My 4 yr old DS hurts other children raandomly for no reason this has been going on since he was a yr old and nothing works to stop him doing it. He will either push, bite or yank hair. It is beyond a joke now and I can't cope with it any longer but apart from this one thing he is the perfect child and I know why he does it as he absolutely loves the reaction he gets from everyone, I obviously get cross from him and make him apologize and put him in time out or take him away from the situation, but it doesnt worry him he always says 'I don't mind' and the next time we are with other kids he does it again always looking at me for a reaction. Then when we get home all he talks about is getting other children. I also take away treats after tea and tv time but again all he says is 'I don't mind!!!

The only thing I can do is stop taking him anywhere where there are other children but he is such a happy soul he would stay home all day singing and dancing as this is what he loves but being the holidays I need to get out with my 6 yr old.

He is perfect at nursery and is starting school in September and am hoping he will be the same as at nursery. He is a reputation in our area for being 'that child' and someone even requested her child be put in a different class than my son as she says he runs round attacking other children.
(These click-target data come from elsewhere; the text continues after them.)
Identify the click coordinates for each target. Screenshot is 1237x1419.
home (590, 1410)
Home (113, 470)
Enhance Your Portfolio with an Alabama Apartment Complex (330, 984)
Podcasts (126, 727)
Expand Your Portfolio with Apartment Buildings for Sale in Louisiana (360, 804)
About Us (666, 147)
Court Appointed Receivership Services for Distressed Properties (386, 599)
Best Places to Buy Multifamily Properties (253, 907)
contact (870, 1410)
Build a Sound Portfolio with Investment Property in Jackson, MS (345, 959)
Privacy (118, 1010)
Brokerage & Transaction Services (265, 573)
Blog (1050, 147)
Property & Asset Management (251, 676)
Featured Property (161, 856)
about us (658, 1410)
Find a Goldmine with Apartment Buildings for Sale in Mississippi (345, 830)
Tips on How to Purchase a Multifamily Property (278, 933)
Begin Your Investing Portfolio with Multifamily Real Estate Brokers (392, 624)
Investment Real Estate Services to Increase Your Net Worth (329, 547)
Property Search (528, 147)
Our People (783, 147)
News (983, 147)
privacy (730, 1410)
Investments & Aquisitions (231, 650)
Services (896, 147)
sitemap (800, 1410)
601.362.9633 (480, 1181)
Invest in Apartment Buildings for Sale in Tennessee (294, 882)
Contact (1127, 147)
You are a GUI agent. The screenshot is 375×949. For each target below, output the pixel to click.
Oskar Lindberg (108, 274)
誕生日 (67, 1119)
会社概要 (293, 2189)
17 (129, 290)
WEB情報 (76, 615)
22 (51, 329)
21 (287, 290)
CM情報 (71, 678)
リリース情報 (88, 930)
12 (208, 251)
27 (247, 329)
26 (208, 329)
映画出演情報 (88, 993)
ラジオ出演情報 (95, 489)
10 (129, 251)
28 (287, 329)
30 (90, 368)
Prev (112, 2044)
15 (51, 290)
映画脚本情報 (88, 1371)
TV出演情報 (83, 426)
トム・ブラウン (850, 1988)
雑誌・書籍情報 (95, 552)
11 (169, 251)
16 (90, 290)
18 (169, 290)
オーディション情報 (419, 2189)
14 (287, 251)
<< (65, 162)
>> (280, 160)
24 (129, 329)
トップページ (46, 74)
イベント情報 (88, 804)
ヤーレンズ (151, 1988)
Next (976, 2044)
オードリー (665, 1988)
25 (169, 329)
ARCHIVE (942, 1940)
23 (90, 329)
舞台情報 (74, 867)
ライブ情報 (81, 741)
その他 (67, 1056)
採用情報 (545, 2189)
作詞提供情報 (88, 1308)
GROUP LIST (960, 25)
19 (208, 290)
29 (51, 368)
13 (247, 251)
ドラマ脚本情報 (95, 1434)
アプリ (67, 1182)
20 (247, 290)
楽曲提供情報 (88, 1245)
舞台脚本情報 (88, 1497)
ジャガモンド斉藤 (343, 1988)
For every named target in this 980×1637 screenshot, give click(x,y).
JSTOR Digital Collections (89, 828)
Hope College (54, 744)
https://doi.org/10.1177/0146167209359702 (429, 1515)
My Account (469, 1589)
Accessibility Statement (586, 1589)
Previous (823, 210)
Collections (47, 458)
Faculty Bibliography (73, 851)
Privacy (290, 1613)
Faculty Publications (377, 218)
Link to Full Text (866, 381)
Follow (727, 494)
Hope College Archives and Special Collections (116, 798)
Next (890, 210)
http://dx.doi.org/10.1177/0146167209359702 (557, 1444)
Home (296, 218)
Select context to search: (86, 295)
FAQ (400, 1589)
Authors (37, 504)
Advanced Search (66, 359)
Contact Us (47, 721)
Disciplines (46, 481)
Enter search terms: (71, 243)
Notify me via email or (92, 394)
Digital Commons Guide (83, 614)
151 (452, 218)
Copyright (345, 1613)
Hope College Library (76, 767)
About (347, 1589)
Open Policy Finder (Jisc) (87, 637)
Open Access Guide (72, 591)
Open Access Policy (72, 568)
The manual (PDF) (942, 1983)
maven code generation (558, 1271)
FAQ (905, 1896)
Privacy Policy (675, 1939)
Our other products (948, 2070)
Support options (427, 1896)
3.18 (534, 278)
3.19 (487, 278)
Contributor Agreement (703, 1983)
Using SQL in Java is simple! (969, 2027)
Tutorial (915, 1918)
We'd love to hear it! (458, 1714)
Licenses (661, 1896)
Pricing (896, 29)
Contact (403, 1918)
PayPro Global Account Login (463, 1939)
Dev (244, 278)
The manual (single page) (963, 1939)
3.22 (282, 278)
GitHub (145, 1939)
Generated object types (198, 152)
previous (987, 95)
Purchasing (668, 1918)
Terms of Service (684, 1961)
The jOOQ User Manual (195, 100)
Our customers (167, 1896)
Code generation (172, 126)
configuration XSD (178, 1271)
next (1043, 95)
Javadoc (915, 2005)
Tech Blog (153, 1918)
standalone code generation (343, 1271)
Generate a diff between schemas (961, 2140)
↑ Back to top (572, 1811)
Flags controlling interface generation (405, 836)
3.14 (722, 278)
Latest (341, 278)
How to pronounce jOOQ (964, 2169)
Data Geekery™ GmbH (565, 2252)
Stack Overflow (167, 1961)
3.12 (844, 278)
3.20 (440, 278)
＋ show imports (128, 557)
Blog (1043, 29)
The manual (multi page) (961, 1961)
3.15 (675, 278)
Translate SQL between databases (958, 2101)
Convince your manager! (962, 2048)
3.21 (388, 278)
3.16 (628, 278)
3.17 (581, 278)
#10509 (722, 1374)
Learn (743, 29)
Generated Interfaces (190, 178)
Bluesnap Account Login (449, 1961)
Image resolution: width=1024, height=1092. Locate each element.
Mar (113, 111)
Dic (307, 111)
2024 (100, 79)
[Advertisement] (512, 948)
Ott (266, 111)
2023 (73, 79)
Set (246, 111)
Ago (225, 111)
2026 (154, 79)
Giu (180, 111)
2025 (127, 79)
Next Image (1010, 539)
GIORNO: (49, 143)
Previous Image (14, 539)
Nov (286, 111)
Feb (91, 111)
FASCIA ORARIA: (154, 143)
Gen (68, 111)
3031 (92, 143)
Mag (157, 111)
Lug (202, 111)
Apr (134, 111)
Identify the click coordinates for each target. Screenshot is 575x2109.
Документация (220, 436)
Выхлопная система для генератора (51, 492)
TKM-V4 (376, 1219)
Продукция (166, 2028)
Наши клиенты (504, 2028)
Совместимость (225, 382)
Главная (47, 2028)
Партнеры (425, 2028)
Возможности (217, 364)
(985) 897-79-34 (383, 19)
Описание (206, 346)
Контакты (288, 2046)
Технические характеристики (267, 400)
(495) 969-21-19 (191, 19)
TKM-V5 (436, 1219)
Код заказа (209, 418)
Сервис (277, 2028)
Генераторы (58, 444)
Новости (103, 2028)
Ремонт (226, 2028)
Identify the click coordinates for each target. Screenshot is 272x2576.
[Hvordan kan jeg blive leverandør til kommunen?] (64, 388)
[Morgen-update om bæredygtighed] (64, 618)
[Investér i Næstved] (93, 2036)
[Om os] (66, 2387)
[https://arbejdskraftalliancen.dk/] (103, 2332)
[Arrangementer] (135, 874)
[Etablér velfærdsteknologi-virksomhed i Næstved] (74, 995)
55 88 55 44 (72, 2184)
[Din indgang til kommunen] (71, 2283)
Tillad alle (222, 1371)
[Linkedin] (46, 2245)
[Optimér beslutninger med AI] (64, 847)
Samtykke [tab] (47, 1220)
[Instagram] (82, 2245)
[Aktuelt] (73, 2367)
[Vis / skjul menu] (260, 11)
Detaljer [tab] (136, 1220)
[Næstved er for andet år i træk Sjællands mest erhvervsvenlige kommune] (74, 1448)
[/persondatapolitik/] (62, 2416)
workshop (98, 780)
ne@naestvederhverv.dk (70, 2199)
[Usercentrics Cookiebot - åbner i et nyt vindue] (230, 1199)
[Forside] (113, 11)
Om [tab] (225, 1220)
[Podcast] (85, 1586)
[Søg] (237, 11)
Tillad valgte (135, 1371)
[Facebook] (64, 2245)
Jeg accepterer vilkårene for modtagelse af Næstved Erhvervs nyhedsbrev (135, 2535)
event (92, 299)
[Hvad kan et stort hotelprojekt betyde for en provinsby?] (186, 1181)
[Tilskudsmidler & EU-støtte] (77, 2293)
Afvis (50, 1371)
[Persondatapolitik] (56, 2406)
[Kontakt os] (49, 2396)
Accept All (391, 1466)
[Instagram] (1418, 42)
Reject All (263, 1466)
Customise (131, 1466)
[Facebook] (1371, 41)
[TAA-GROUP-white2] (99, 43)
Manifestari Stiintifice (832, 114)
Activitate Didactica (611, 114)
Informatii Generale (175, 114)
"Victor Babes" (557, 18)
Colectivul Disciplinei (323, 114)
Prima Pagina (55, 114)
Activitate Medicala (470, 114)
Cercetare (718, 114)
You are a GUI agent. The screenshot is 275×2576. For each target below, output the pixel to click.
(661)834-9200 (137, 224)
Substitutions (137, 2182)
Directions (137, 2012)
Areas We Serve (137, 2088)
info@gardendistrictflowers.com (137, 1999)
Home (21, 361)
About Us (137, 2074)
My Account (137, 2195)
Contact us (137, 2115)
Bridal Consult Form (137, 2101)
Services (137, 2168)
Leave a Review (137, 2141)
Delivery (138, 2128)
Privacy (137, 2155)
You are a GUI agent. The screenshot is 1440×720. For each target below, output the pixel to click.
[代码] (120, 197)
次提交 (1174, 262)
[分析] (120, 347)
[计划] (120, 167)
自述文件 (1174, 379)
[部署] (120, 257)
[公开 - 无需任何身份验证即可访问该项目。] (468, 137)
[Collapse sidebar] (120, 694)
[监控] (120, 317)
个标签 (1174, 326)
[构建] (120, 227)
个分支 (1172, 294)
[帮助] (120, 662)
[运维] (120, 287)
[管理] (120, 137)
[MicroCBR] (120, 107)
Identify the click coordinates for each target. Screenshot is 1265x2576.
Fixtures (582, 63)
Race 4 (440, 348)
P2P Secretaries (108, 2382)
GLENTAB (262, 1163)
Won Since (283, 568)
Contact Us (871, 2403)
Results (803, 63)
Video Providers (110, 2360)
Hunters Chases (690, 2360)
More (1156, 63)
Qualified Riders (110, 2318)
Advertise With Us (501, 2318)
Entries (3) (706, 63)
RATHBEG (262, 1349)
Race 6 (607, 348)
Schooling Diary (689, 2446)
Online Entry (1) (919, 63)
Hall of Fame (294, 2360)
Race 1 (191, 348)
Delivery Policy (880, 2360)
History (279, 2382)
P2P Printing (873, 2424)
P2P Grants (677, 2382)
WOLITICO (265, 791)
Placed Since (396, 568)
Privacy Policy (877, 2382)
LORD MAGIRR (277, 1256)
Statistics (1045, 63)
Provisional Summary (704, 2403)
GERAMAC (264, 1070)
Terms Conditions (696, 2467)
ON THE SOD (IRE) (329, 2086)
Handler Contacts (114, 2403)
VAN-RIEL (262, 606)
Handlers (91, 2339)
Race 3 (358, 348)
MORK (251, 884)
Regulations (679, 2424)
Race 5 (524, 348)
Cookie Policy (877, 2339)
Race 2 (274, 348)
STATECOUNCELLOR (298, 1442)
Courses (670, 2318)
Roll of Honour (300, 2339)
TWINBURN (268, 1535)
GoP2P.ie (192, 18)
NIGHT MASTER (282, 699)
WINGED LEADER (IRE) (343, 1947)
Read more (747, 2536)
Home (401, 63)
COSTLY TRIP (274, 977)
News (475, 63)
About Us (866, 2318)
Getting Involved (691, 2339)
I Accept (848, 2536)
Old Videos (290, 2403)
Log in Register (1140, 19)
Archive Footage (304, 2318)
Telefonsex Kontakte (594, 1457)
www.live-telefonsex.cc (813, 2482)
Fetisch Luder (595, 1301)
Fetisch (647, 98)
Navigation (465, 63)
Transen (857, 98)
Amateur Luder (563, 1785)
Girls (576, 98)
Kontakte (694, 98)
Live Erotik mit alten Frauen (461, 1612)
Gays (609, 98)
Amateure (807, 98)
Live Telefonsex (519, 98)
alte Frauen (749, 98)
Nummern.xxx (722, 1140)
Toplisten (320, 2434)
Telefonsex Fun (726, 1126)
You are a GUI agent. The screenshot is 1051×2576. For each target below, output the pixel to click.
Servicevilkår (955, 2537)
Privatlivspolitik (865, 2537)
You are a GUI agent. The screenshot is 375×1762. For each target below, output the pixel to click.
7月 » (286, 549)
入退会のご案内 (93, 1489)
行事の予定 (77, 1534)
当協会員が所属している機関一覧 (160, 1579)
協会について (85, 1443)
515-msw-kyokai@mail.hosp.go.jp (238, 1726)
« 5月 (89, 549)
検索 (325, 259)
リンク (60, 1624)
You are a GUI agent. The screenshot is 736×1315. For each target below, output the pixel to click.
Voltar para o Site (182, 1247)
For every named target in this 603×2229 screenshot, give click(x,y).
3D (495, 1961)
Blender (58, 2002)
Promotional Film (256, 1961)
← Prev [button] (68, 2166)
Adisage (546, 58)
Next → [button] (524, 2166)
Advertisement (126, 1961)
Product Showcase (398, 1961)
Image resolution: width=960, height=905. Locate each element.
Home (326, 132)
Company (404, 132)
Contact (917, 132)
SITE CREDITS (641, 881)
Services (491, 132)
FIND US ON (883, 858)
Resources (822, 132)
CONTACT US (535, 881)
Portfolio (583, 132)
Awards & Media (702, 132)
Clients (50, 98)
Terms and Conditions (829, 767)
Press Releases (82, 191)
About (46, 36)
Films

On his transfer form from nursery to school they describe him' as exceptionally bright beyond his years with a massive creative flair'

Any ideas on how to stop this behaviour, someone suggested ignoring him but how I can ignore him when he he is bullying others!!!

OP posts:
thisisyesterday · 28/07/2012 14:50

you need to stay with him the entire time and you need to stop him before he lashes out.
it's the only way.

i hate forced apologies. he isn't sorry, but you're teaching him that he can bite someone and then say sorry and it's all ok. plus he gets a ton of attention.

So, I would change tack. Do not let him play on his own anywhere. you go with him. you tell him in advance that if he hurts anyone he will go straight home.
YOU apologise to the parent/child and you take him home and give him no attention for it

thisisyesterday · 28/07/2012 14:51

or if you are out and you don't want to spoil it for the 6 yr old then you tell 4 yr old that if he hurts anyone he will come and sit with you for the rest of the time you are there.

peppajay · 28/07/2012 15:03

I have been doing this for ages now but he just doesn't seem to mind. I have figured out he doesnt need other children as he is quite happy on his own, and being taken away makes no difference. I have started taking a buggy out with us and he strap him in there but he just gets in and sings his songs which is what he does all day. My problem is being the holidays we need to get out and about for all our sanity. I follow him everywhere but all it takes is a split second. I have spoken to a proffesional about a yr ago and she said he would grow out of it and we did have a good spate but then he started it up again, and it is definitely worse in the holidays as he isnt stimulated enough if he is busy ie in a music class, swimming or nursery he is fine it just happens in what I call free play.

OP posts:
thisisyesterday · 28/07/2012 15:19

well that's ok. it doesn't matter if he is happy being taken away from other children.
your aim is to get him to stop doing it, not make him unhappy- I think you just need to make a fuss over the child who got hurt, and give him as little attention as possible.

if he is fine sitting in the pushchair that's ok.

thisisyesterday · 28/07/2012 15:20

and you could try bribery. if he doesn't hurt anyone he gets a sweet?

peppajay · 28/07/2012 20:32

I like the sweet idea, I often take his tea time treat away from him or take his CD's off him for his bad behaviour, but what you are saying here is rewarding the good so maybe when he doesn't do it I should make a fuss of him and give him a sweet. I am willing to try anything at the moment. It is weird because on a day to day basis he is so compliant and so easy to parent compared to my 6 yr old he listens and does as he is told he always tidies his toys away and rarely tantrums. He just seems to think that hurting others is a game!